A new haredi yeshiva that provides a comprehensive secular education alongside religious studies has aroused consternation and bitter criticism from the haredi establishment.
Yeshiva Darkei Torah was founded by Rabbi Yisrael Cohen-Rozovski one year ago and is poised to begin its second academic year when the Israeli academic year begins in a few weeks.
Despite having been up and running for a year and having had 25 enrolled students, Darkei Torah has only this week caught the attention of the haredi establishment, and was bitterly denounced on Tuesday and Wednesday for combining religious and secular studies in the same institution by Yated Ne’eman, the largest selling haredi daily newspaper and mouth piece for the Degel Hatorah non-hassidic haredi political movement.

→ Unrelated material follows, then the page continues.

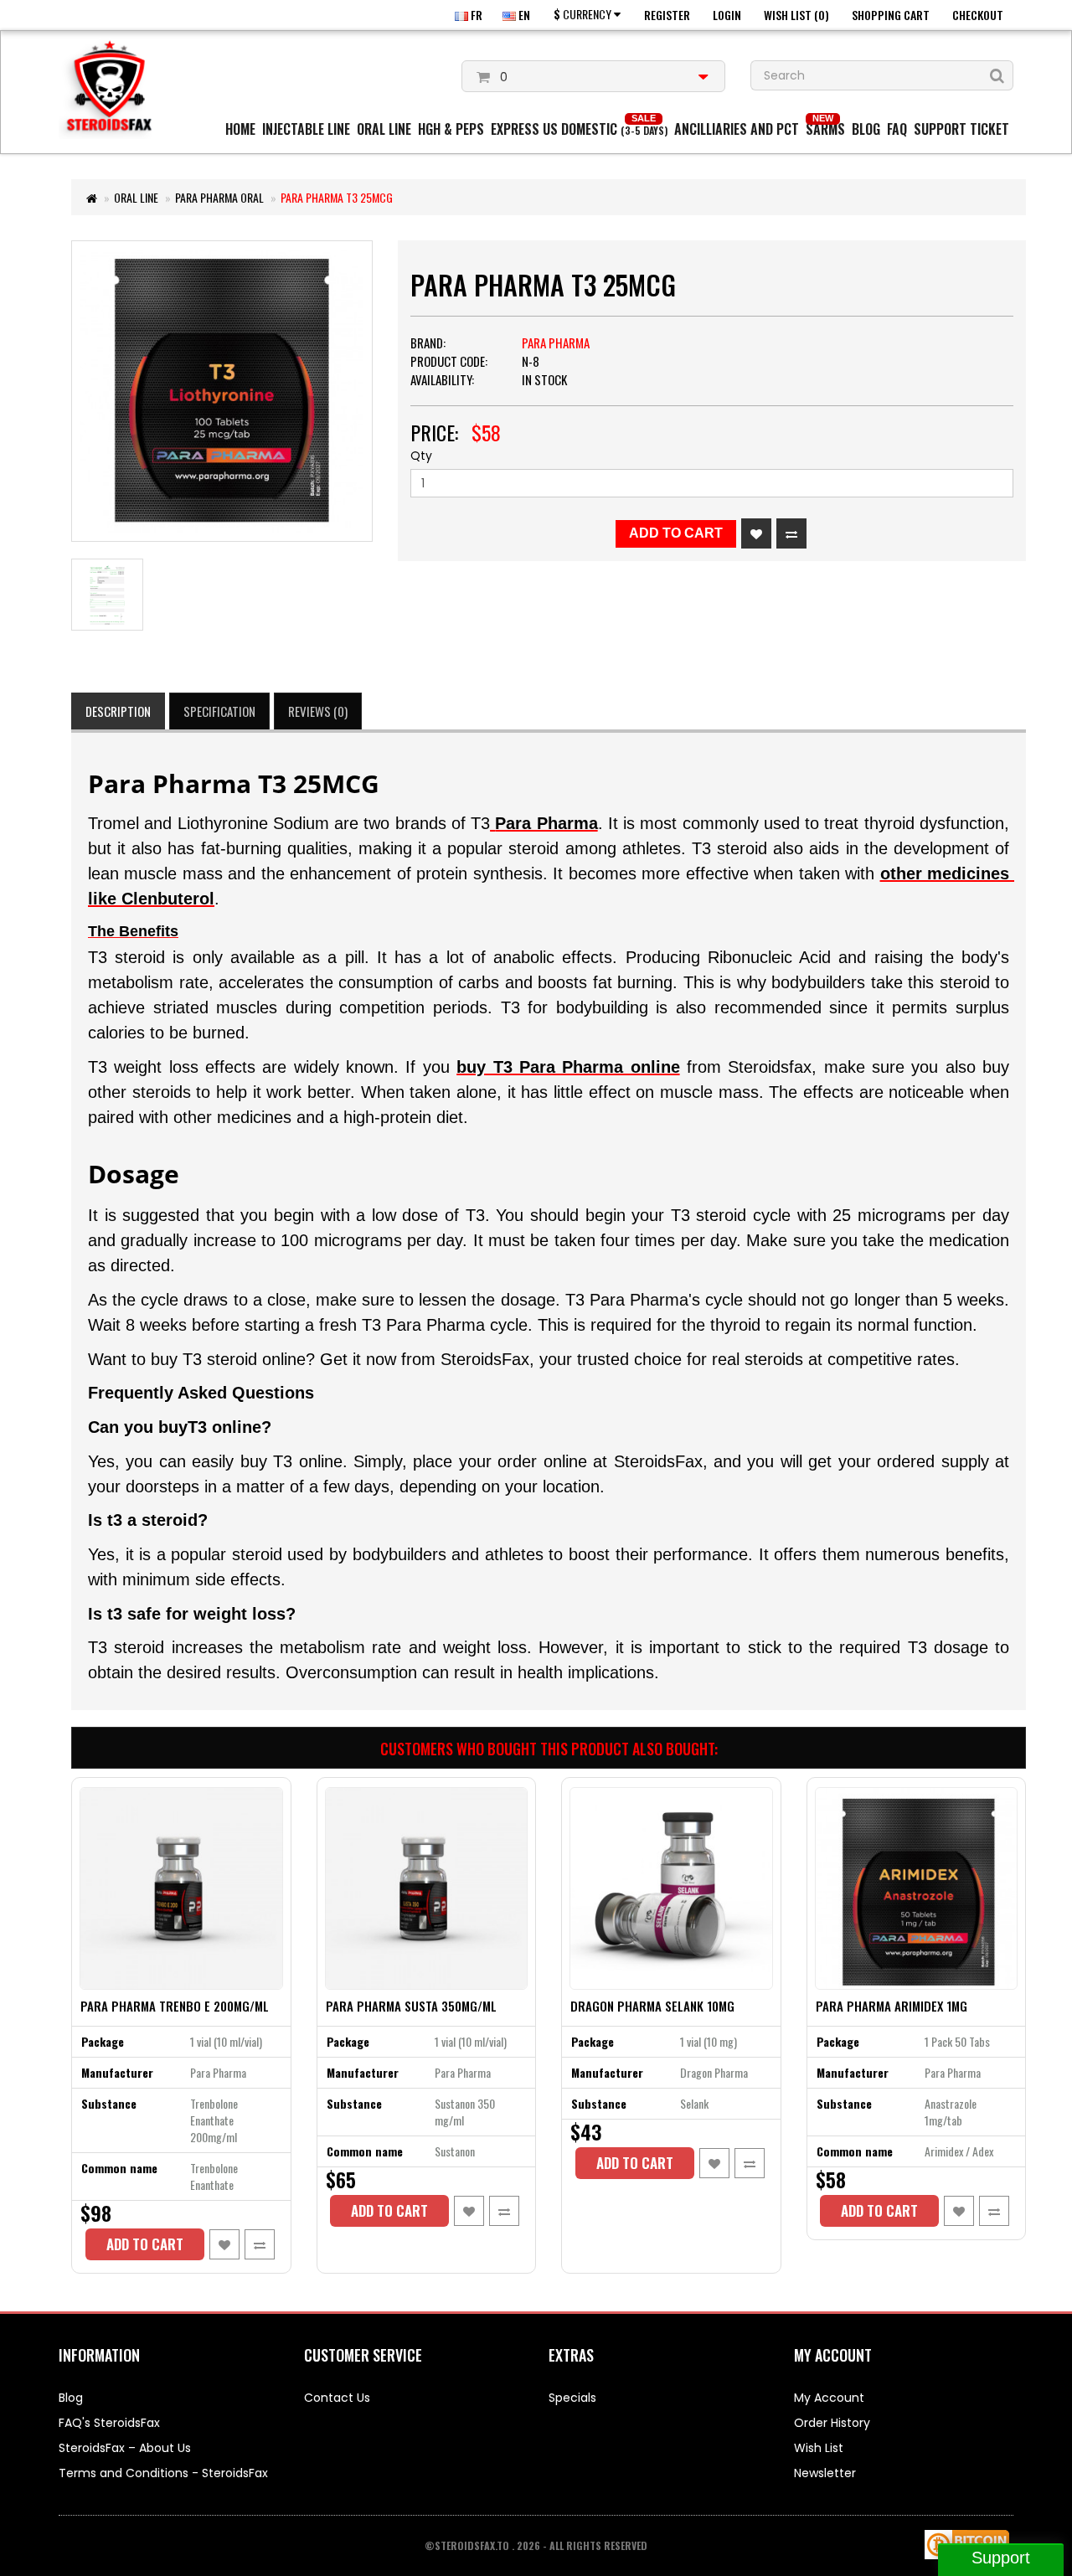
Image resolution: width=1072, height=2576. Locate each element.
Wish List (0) (796, 14)
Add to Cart (676, 533)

Cohen-Rozovski has been an activist for education and employment within the haredi sector for close to 20 years but said that in recent years it was becoming clearer to him that change needed to be made at an earlier stage in the educational career of haredi youth.
He said, in particular, that the intense, detailed study of Talmudic minutiae was not appropriate for everyone and that this method of study was frustrating for many students and does not provide a sense of satisfaction or achievement.
“In recent years the haredi sector has begun to integrate more into Israeli society and to understand that it needs to be part of everyday reality,” Cohen-Rozovski told The Jerusalem Post.
“The haredi community is in some ways like a group of new immigrants which must integrate but is finding it hard to do so,” he observed.
The process is under way however, Cohen-Rozovski asserted, and pointed to the growing exposure of haredim to the Internet, and the new sources of information and horizons that it provides.
“The children of the revolution are requesting to make something of themselves. The haredi world is being exposed to the idea that they can be haredi Jews who are faithful to the Torah and the commandments and at the same time support themselves financially as well.
“This is the model for haredi Jewry in the Diaspora, where haredim are lawyers, accountants, businessmen and outside of their work hours study Torah,” Cohen-Rozovski continued.
“Right now, a young haredi man will start his yeshiva studies but sees no horizon where he can gain an education and an income but nevertheless wants to make something of himself and realizes he needs and education to do this.”
To this end, Cohen-Rozovski established Yeshiva Darkei Haim in Jerusalem for young haredi men. The institution is styled as a yeshiva gevoha or “advanced yeshiva,” for ages 17 and up, which the overwhelming majority of young haredi men attend after their secondary education that is generally comprised only of religious studies.
The yeshiva provides a daily schedule of three hours of religious studies in the morning, followed by five-and-a-half hours of studies either for a high-school diploma or for professional, vocational courses in hi-tech.
The yeshiva offers 21 different academic units for the Israeli high-school diploma that is taught in an intensive one-year program.
In addition, a vocational course in website building and design is on offer as well as an Open University in Computer Science in which Open University lecturers come to the yeshiva to teach.
In the last academic year, 25 students joined Darkei Hayim, and Cohen-Rozovski said that the yeshiva will grow in size this year to between 50 to 60 students.
He said that parents from a variety of different backgrounds in the haredi community had decided to send their children to the yeshiva, and that those from the mainstream were well represented.
It is the success in gaining significant numbers of students that Cohen-Rozovski said has led to this week’s bitter attacks against this yeshiva.
In an article on the yeshiva in Yated Ne’eman on Tuesday, the newspaper branded the initiative as “dangerous,” “illegitimate,” and cited the words of two former leaders of the haredi world on the issue who called the combination of religious and academic studies “the wielding of an axe towards the haredi world.”
And in the paper’s editorial on Wednesday, it wrote that “even if those behind such initiatives have good intentions they are still sinning and causing the masses to sin.”
It wrote that if people wanted to leave yeshiva altogether and find a job then that is their own personal choice but that the attempt to teach religious and secular studies at a yeshiva was “the first time that an initiative has been started to adorn a pig with a golden ring, to dress the head of a non-Jew with a Jerusalemite yarmulke, to erect a cross in the sanctuary of the king and to turn a sin into a religious commandment.”
Cohen-Rozovski rejected the criticism on ideological grounds and also intimated that it was politically motivated.
He noted that in the past two days, since the exposure in the haredi press, he had received eight new applications to the yeshiva and had not received any cancellations from students already enrolled.
Currently, the yeshiva is supported by private donations and the backing of charitable foundations, although it is also seeking support from the Education Ministry for its study program.